__What is being asked__
Check every line below, and copy those that include "Task".

__Source data__
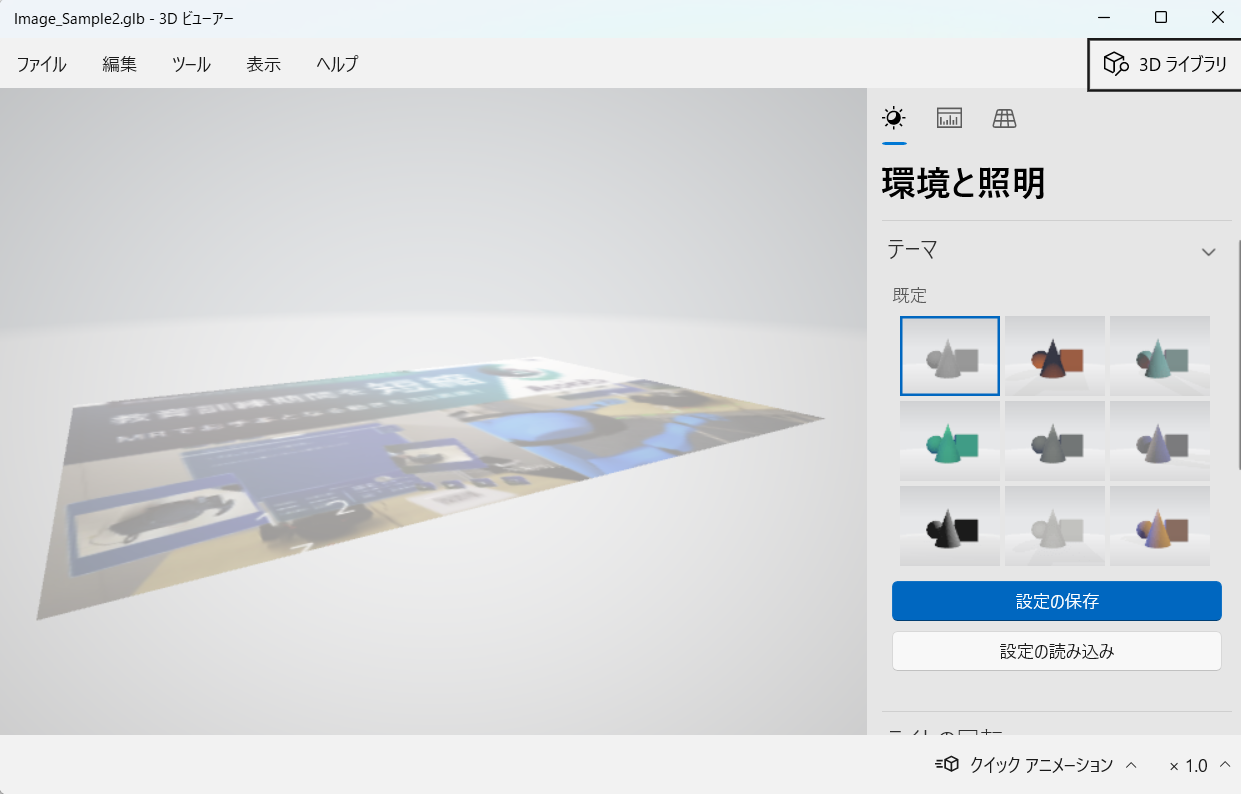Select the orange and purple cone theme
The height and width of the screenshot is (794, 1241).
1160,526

==

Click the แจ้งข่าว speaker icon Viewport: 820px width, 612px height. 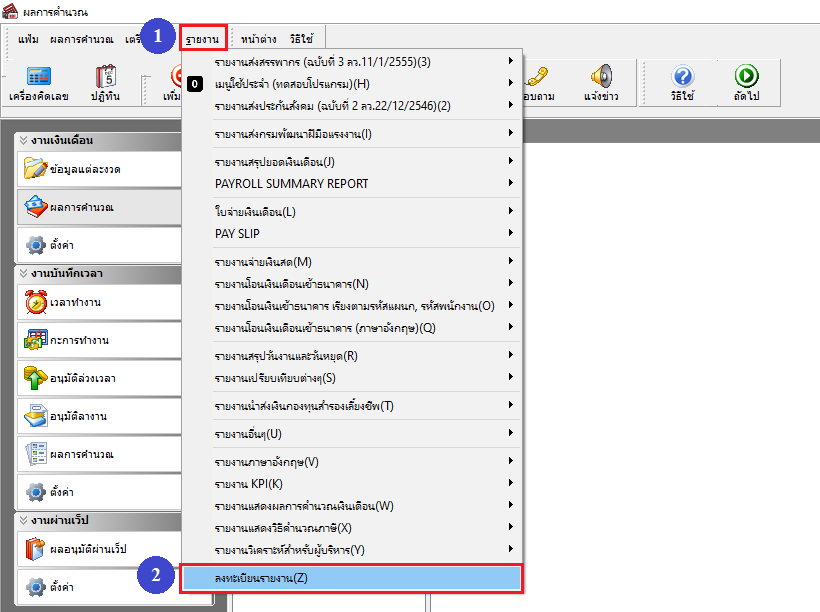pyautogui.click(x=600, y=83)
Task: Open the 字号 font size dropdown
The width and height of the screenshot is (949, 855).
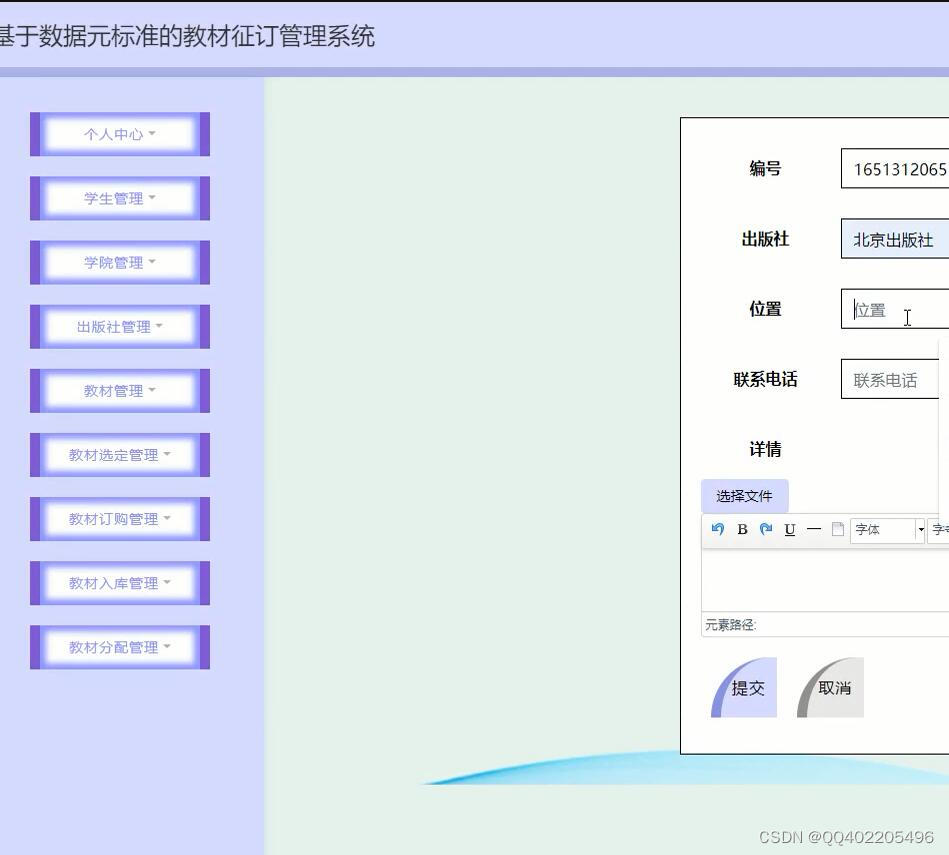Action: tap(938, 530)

---

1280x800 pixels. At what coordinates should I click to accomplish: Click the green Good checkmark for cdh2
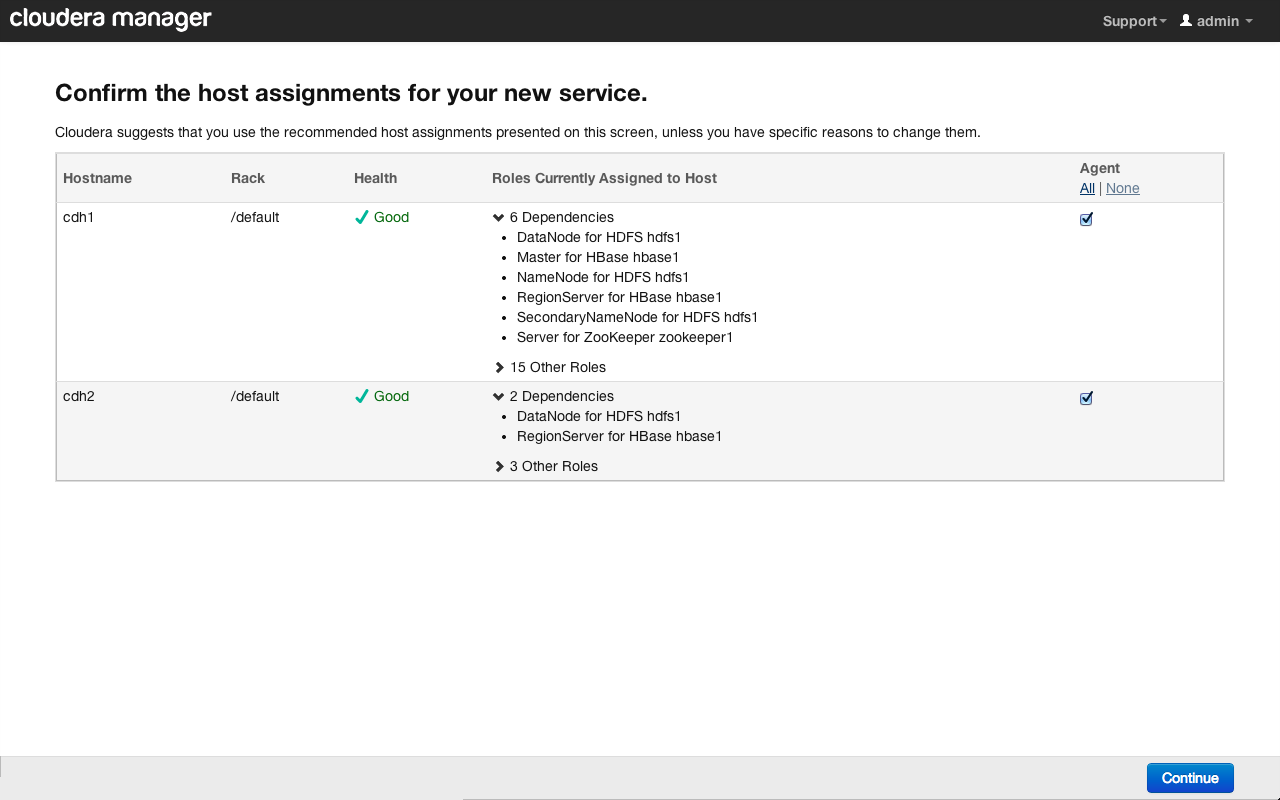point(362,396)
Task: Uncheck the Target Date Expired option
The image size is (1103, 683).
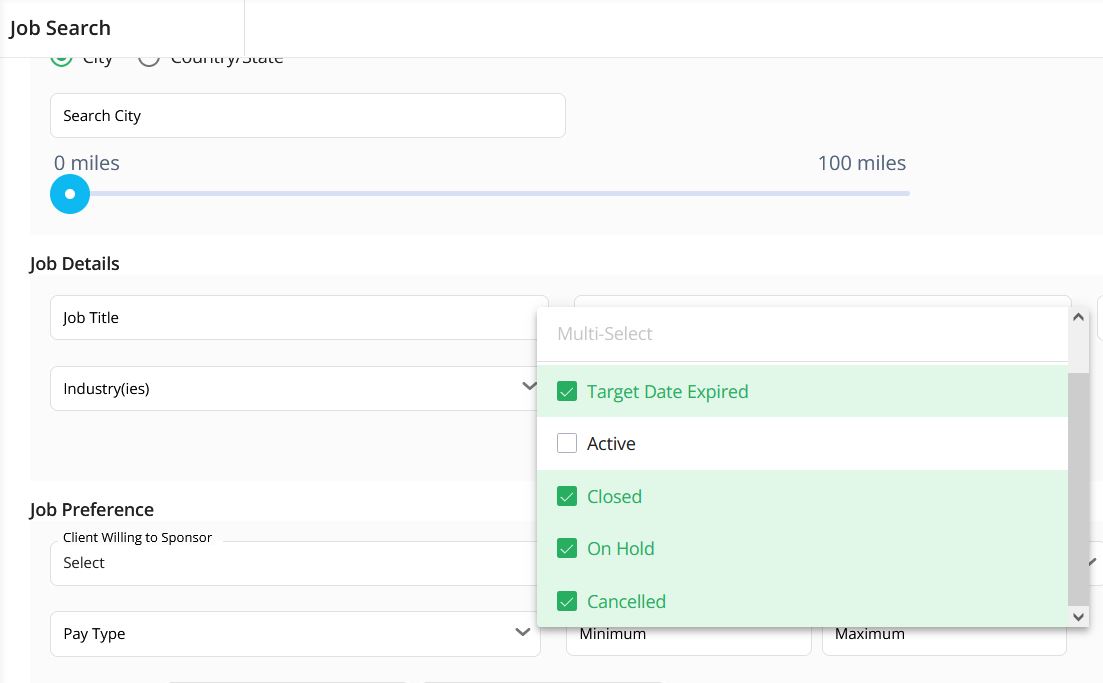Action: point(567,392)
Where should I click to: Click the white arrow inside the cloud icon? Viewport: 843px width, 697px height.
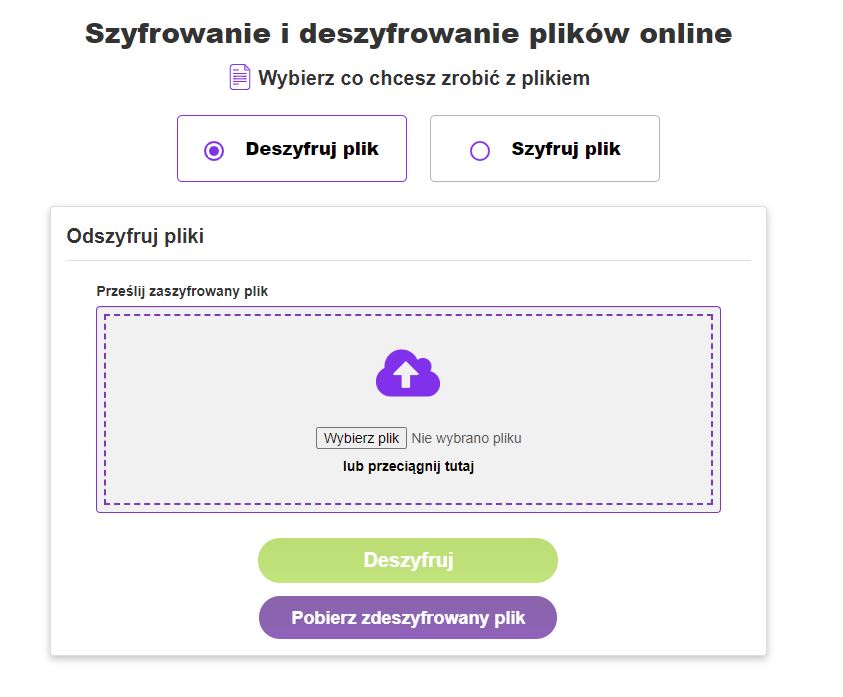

__Output of the exercise__
Task: Open the 字号 font size dropdown
Task: Uncheck the Target Date Expired option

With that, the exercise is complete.